Michigan Issues Cannabis Product Recall

Michigan’s cannabis regulatory agency has issued a recall for cannabis products in the state with inaccurate testing results.

On Wednesday, November 17, the Marijuana Regulatory Agency (MRA) announced that it had identified inaccurate and unreliable results for products Viridis North, LLC and Viridis Laboratories, LLC had tested.

MRA says that, in the interest of public health and safety, it issued the advisory bulletin for all products tested by Viridis Laboratories except for inhaled concentrate products like vape carts, live resin, distillate, and any other products created through residual solvent extractions.

Affected Products

Affected products have testing dates between August 10, 2021, and November 16, 2021, with license numbers SC-000009, AU-SC-000113 (Viridis Laboratories, LLC), SC-000014, and AU-SC-000103 (Viridis North, LLC).

“Consumers who have marijuana products in their possession that meet the recall criteria may return the products to the marijuana sales location where they were purchased for proper disposal,” states the bulletin. “Consumers with weakened immune systems or lung disease are at the highest risk for health-related incidents such as aspergillosis, which can impact lung function, if these potentially harmful products are consumed.”

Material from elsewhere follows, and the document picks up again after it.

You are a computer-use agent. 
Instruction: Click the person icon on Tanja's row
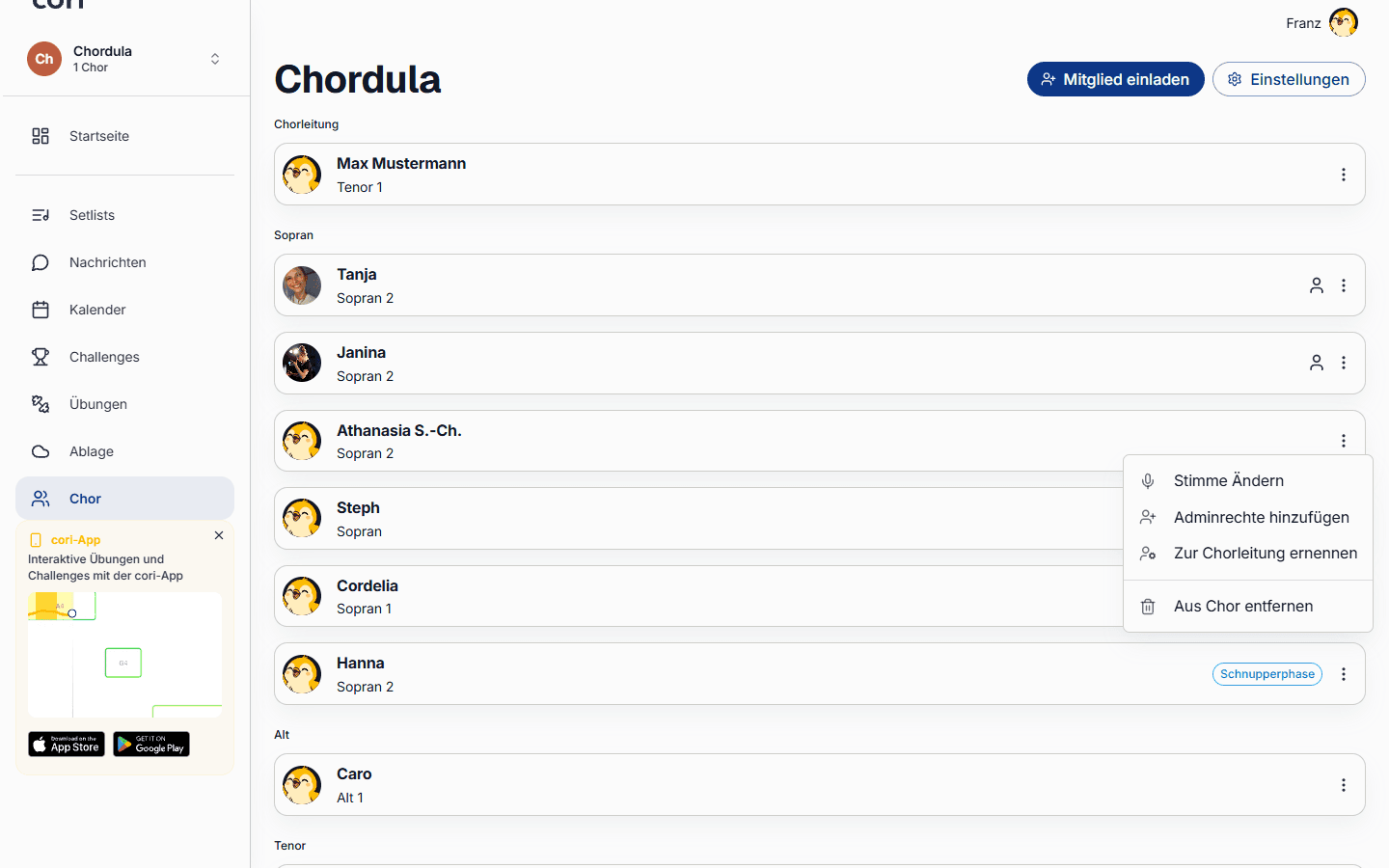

Steps for Consumers and Retailers

MRA encourages consumers who have experienced adverse reactions after using the affected products to report their symptoms and product use to their physician.

MRA also requests consumers to report adverse reactions to them by e-mail at MRA-Enforcement@michigan.gov or phone at 1-517-284-8599

Cannabis retail outlets that sold products covered by the MRA bulletin must display the recall notice on the sales floor where customers can see it for 30 days from the notice date.

MRA says that shops that receive adverse reaction reports from customers should report them and document them in METRC.

According to MRA, licensees with affected products in their inventory may have them retested for the microbial compliance panel, send them back to the original licensee for retesting or destruction, or destroy them and provide proof to MRA.

MRA says that licensees who choose to have products sent back or retested will need to create new METRC packages with new identification numbers before transferring them or submitting them for testing.

Licensees needing additional guidance or assistance in creating the packages can e-mail MRA at MRA-Enforcement@michigan.gov.

According to MRA, an investigation is still ongoing.